De ese modo, las legislaciones laborales que rigen las relaciones entre particulares y con los gobiernos, se tornan discriminatorias sin que instancias que tutelen los derechos humanos se pronuncien al respecto.

De acuerdo a lo especificado por el abogado Augusto Hernández Abogado, experto en materia de derechos humanos, el artículo 23 de la Declaración Universal de los Derechos Humanos avala el derecho al trabajo que toda persona tiene y que debe ser remunerado de manera equitativa y satisfactoria. Más allá de que en los hechos el trabajo no asegura una justa retribución salarial conforme a la dignidad humana, en esta época navideña que, gracias a conquistas laborales, se ha instituido la repartición de aguinaldos, queda manifiesta una pugna entre la legalidad.

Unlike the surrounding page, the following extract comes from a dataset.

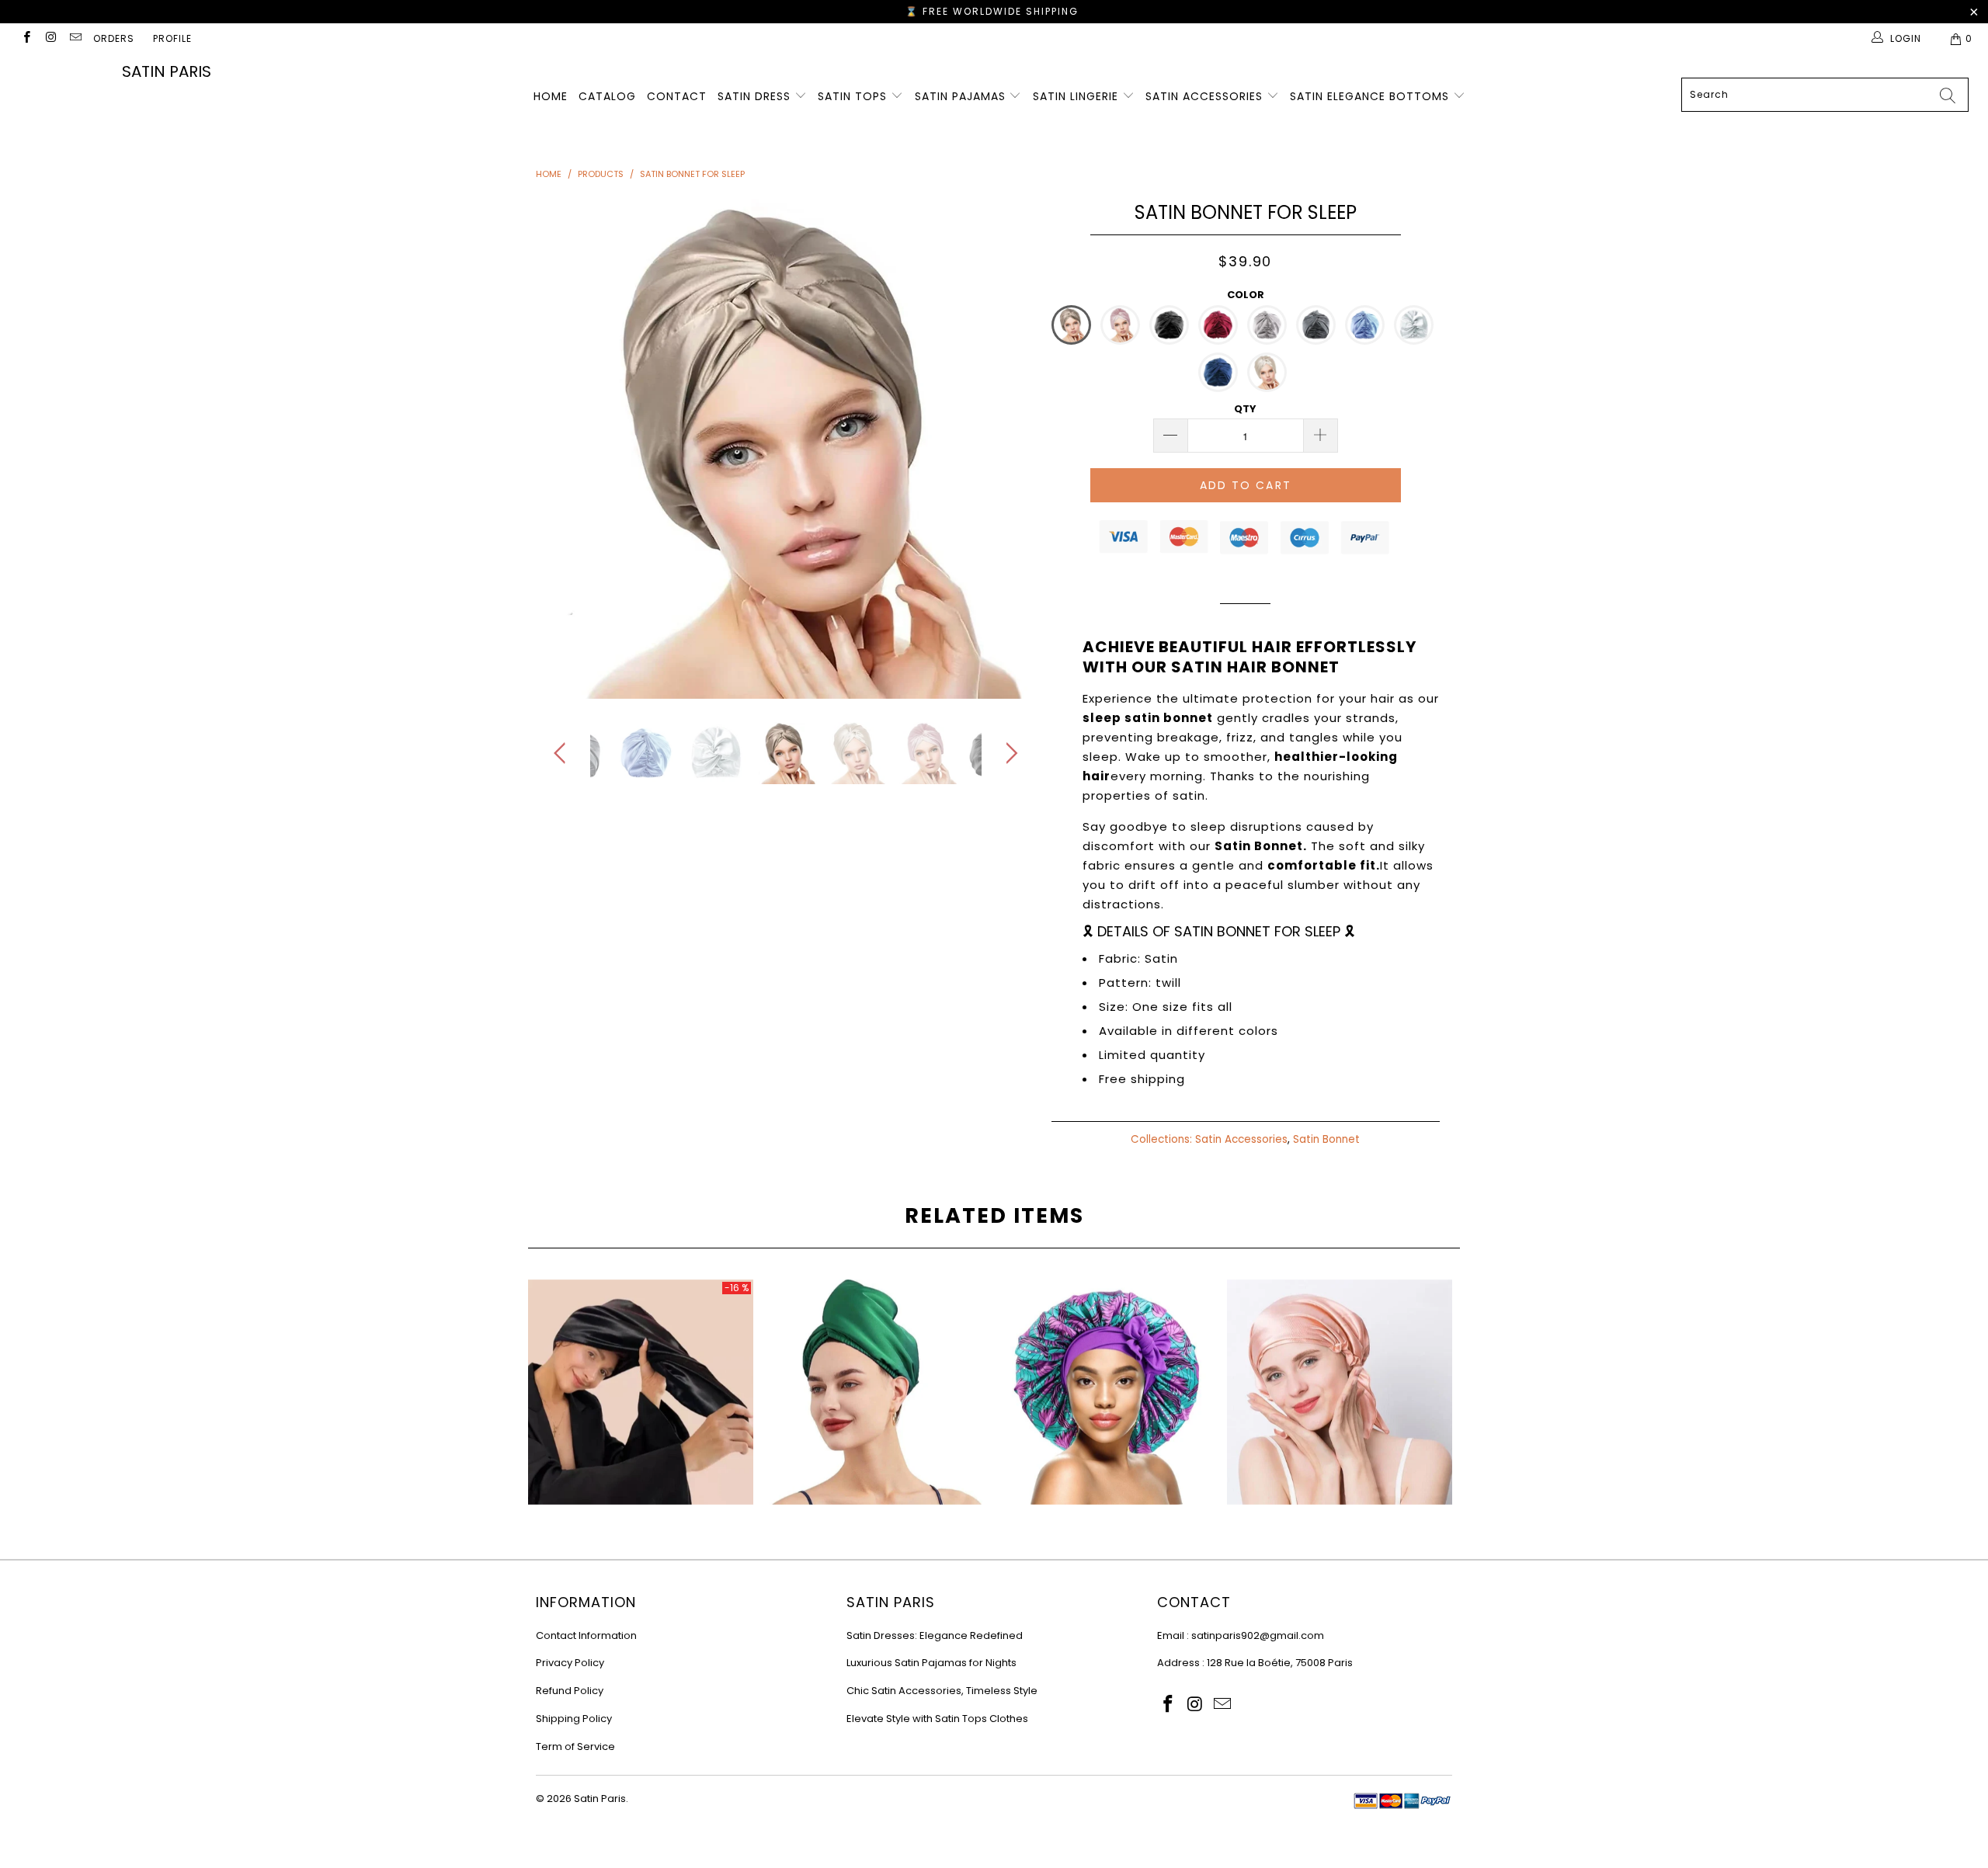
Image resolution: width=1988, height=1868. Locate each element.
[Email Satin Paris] (75, 38)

“El derecho del trabajo como propósito, busca establecer un justo equilibrio entre el capital y el trabajo, pues en la propia Constitución Política federal desde 1917 se reconoció esta lucha antagónica irreconciliable, ya que el capital intenta acrecentarse a costa del trabajo y por supuesto, del trabajador, a quien se pretende pagarle menos y que produzca más”, señala.

Expone que cuando se habla de trabajo burocrático, varían algunos principios básicos, como es la propia legislación a aplicar en casos de conflictos en que el Estado, en su calidad de patrón, es parte.

En Hidalgo se emitió en el año de 1987, la “Ley de los Trabajadores al Servicio de los gobiernos Estatal y Municipales, así como de los organismos descentralizados, para el Estado de Hidalgo”, misma que fue reformada en julio del 2004. En dicha ley, se establece en el artículo 31 que los trabajadores recibirán aguinaldo “sin deducciones”, lo que contraviene disposiciones de orden federal en materia de impuestos, como lo es el Impuesto Sobre la Renta que grava cualquier tipo de ingreso.

La Suprema Corte de Justicia de la Nación ha establecido por jurisprudencia que el aguinaldo integra al salario, por lo que sin duda se trata de un ingreso que debe ser gravado y que, sin embargo, la ley burocrática estatal restringe para ser gravado, de ahí que resulte paradójico que se otorgue el derecho al aguinaldo de manera diferenciada entre los trabajadores del Estado y los de empresas particulares.